Description
The fishing spear/harpoon was a wooden rod about the length of a man. To one end of the spear was attached a metal or bone point with barbs. It is likely that a rope was attached to the other end, so that the spear could be pulled back to the thrower.
Usage
The spear was thrown at fish or aquatic animals. The barbs prevented the point from falling out easily. The rope attached to the end opposite the point enabled the thrower to retrieve the spear quickly and easily to prepare for another throw, or to prevent the wounded animal from swimming away with the embedded spear.
Translation
A Handbook on The Book of Job notes that the Hebrew word choach in JOB 40:26 indicates a kind of hook, but one “much larger than the fishhook in the previous verse” (page 752). The word occurs most often in descriptions of the treatment of prisoners, and this is the way it is used of Leviathan in JOB 40:25; JOB 40:31.

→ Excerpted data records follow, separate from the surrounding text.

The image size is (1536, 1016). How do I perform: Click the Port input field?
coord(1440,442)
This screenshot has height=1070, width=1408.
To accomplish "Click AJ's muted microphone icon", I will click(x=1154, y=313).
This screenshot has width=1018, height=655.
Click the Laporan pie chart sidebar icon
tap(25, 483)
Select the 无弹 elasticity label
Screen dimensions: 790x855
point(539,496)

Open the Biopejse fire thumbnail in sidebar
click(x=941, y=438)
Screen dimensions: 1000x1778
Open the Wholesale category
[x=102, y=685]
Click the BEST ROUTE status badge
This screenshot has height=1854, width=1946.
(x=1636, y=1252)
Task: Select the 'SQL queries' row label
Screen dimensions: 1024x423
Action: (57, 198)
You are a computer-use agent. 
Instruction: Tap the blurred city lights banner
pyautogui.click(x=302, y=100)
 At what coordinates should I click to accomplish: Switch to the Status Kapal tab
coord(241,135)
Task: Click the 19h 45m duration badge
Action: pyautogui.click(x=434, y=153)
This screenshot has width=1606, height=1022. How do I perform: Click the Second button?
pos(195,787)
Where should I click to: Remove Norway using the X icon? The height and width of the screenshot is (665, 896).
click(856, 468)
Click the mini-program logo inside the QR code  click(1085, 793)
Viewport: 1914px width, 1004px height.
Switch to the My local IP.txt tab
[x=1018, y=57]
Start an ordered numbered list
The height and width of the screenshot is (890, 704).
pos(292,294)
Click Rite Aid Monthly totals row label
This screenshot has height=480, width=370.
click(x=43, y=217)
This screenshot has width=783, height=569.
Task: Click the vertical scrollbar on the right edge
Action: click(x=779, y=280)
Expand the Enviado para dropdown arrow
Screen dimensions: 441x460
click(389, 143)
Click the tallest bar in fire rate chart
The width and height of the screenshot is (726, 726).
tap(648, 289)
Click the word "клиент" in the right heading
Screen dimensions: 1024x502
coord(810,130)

The meaning of the Hebrew word masa‘ in JOB 41:18 is uncertain. From the context it is clear that it is some sort of weapon, perhaps a throwing weapon, for hunting a large animal. The Hebrew text has three words at the end of the verse, which CEV simply combines as “spear.” The word masa‘ is most often rendered “dart” (RSV, NIV, NASB, NCV, REB), but also “missile” (NJPSV), “javelin” (NJB), and “arrow” (GNT). The English word “dart,” despite its popularity in modern translations, will only mean one thing to the modern reader unschooled in the English of King James or Shakespeare, that is, the very small pointed, feathered missile thrown at a board in the game of darts.